Tuesday, February 14, 2006

“They separated it using a knife or a sword and each took one piece and cherished it.”

product development says, “great success.” red & yellow signs. bunny rabbits. child-hordes. a feel-good story w/ marketers hand-in-hand, their cherub cheeks puffed azure, a sky like sky like commercial, & so many children w/ wristwatch calculators figuring sales tax & chore burdens—such talents taught lovingly in elementary school. O love, i need you & your spiral catalog. i need your dewdrop eyes pulling tears from my pores. i need your orange fleece vest & its dewy warmth to hold me through this wintry quarter.

everyone should read

this: lime tree & this: vert

“the empty parking spot will bring sadness to everyone”
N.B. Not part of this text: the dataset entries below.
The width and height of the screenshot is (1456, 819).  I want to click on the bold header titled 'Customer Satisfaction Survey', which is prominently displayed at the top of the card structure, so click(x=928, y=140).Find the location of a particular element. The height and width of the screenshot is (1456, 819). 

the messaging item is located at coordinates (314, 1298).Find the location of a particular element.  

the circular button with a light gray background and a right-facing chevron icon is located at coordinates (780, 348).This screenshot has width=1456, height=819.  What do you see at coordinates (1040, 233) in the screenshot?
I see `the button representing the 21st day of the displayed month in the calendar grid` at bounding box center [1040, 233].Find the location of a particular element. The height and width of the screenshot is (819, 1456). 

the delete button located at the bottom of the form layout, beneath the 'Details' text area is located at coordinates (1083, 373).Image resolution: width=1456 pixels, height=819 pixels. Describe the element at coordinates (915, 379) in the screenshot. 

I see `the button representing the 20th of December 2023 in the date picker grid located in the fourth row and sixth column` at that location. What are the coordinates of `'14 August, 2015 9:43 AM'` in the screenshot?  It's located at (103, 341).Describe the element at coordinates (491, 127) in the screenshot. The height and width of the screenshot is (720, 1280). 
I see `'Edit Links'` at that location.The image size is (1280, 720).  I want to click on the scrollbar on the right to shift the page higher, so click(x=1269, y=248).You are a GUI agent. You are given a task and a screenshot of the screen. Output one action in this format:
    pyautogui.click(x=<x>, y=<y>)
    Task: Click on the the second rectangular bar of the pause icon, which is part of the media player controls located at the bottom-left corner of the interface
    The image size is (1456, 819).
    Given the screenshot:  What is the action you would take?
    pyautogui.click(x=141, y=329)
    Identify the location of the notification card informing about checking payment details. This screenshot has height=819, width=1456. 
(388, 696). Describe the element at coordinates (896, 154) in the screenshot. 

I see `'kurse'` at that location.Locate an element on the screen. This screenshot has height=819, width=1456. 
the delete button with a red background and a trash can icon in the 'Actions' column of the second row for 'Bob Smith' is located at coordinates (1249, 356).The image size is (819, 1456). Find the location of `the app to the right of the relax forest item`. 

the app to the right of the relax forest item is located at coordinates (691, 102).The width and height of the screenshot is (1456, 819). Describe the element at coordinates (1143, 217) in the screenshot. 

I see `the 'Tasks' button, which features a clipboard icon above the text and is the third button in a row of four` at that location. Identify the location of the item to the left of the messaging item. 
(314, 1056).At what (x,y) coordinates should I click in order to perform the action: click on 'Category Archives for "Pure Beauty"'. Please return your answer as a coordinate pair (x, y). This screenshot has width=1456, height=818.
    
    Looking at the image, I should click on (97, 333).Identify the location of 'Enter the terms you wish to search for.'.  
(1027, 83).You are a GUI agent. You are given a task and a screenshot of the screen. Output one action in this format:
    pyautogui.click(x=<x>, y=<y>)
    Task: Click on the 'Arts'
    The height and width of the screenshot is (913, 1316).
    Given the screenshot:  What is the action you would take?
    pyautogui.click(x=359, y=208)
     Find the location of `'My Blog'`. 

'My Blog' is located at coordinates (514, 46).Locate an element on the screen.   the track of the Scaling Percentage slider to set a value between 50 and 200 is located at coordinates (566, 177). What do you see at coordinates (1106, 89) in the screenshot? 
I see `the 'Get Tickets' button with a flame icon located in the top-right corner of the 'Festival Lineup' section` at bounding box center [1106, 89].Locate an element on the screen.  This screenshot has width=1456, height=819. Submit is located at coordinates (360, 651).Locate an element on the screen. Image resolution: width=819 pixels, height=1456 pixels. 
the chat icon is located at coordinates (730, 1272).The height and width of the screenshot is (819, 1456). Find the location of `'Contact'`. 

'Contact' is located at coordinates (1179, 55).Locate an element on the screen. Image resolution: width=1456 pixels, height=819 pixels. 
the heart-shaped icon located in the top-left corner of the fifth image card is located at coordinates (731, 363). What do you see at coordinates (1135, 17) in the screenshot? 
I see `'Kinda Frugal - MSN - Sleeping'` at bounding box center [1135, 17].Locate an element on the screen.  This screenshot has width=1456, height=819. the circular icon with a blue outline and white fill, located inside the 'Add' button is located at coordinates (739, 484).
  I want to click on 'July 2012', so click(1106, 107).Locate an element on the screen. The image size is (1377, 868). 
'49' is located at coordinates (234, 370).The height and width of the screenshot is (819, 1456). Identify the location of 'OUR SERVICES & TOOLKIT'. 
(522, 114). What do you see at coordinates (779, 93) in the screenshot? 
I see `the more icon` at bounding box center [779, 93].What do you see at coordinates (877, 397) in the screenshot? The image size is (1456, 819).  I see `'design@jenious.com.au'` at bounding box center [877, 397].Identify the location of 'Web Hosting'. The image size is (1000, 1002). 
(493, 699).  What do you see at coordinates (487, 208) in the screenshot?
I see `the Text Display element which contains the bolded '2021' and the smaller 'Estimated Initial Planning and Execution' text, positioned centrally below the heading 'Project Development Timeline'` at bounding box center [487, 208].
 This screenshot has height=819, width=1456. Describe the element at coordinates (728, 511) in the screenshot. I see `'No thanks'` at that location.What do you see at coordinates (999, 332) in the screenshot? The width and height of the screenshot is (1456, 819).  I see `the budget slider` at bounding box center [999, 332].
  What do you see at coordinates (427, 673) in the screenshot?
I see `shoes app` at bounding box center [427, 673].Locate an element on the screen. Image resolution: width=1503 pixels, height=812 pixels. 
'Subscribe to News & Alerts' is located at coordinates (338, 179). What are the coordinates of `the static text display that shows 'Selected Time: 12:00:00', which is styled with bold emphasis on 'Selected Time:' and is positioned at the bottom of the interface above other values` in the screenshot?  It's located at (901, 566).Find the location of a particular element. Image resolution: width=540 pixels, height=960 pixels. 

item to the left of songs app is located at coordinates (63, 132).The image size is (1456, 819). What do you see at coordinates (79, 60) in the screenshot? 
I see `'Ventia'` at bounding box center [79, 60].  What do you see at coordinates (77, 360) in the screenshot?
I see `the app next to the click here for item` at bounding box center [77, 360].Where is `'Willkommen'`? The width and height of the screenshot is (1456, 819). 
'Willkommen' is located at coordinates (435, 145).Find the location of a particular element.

& suburban teenagers will take all the fashionable poetry to the supermarket in black jeeps & w/ their parents’ watches, they will revolutionize disaffection. i am only commercialized as i appropriate ethical t-shirts & support our burgeoning economy. so many newspapers & the closest thing to war is independent music. i’m independent. i’m no corporate pawn. i balloon at your insinuation. protest is better than the prom & i have fifteen kittens, one for each country i will visit after graduation. i will wrap them as gifts but not cruelly & w/ such fine hair it is no wonder i can’t strangle even myself w/out some caustic remark. O marginal people. don’t forget to be grateful for everything you know.